### [PROBLEM DETAILS]
Copy out the records starting at the line that contains "Task: Toggle dark mode moon icon" and ending at the line that contains "Screen dimensions: 617x352", both lines included, with no changes.

━━━ RECORDS TO USE ━━━

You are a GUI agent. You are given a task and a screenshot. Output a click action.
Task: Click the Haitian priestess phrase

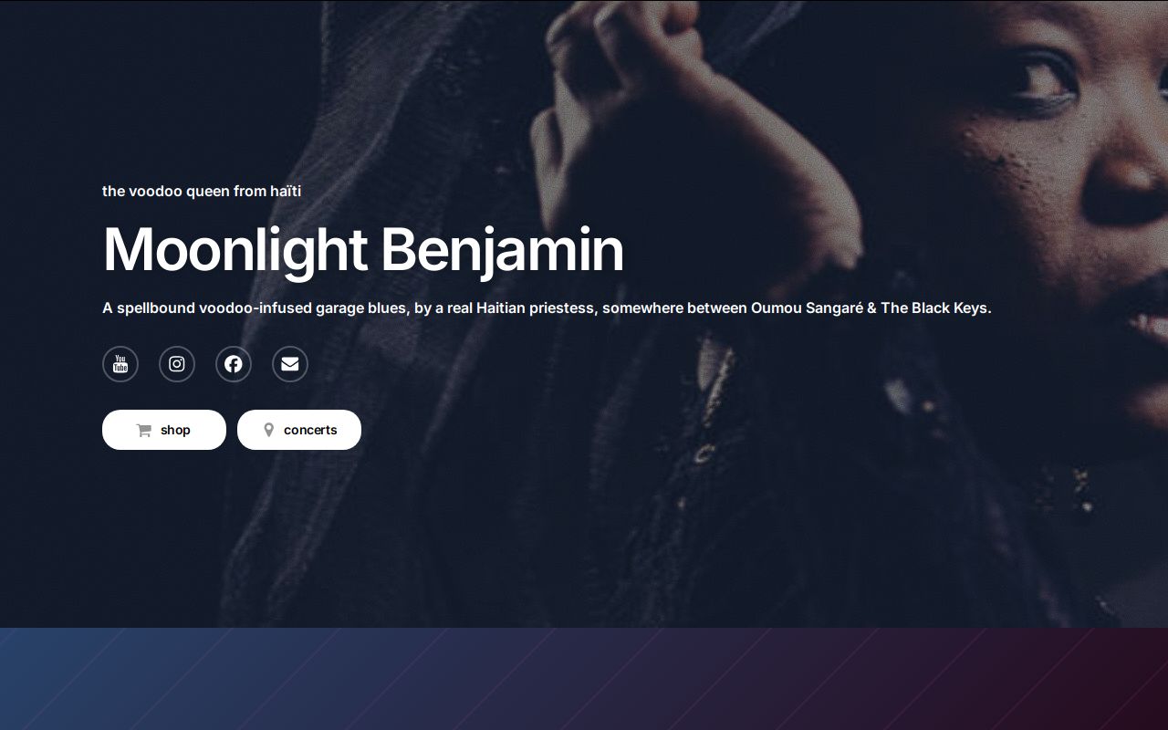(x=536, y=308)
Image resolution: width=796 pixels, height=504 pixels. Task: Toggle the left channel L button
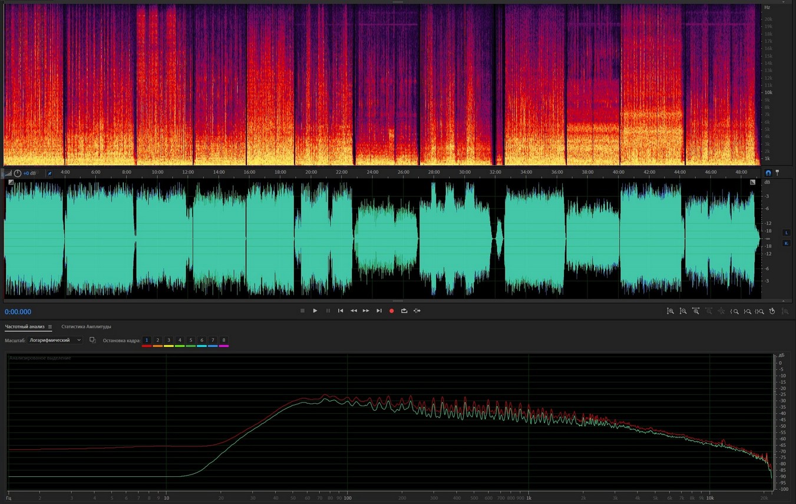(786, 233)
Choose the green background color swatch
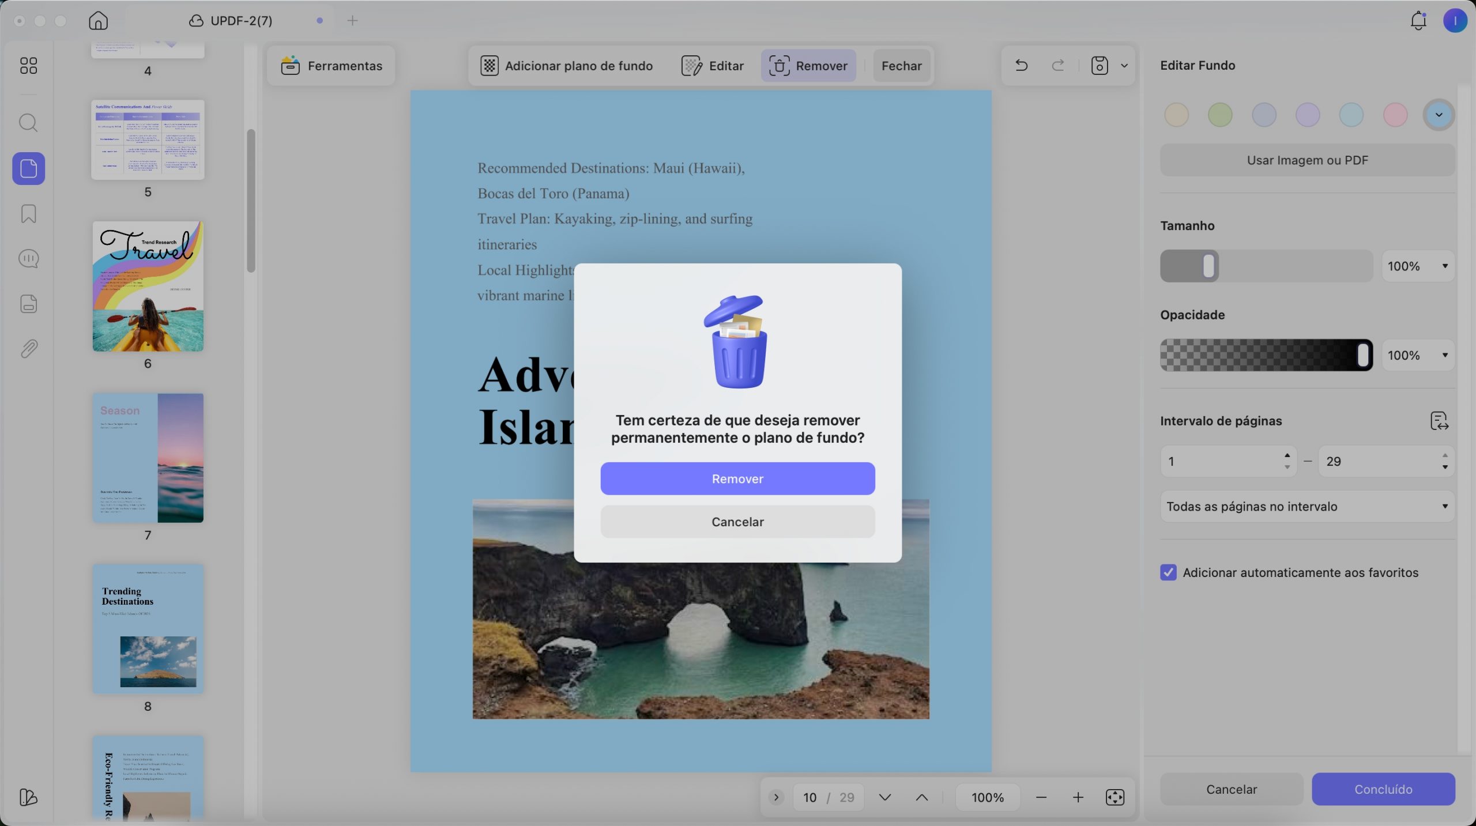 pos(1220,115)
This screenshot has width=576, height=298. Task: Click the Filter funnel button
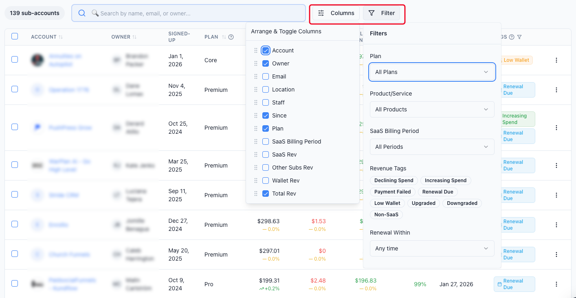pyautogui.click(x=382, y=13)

━━━
━━━ RECORDS TO USE ━━━

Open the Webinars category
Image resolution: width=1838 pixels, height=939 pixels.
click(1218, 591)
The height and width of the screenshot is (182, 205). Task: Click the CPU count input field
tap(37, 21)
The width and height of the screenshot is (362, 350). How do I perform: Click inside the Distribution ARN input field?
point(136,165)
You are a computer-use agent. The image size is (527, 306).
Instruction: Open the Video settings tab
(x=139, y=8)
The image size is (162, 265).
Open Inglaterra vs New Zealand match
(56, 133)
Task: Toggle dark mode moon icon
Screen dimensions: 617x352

━━━
━━━ RECORDS TO USE ━━━

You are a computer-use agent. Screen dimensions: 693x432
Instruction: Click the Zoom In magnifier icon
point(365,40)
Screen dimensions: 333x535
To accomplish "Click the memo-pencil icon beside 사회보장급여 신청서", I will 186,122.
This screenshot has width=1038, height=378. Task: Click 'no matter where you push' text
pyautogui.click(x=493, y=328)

━━━

### [SOLUTION TO THIS TASK]
Task: Toggle dark mode moon icon
Screen dimensions: 617x352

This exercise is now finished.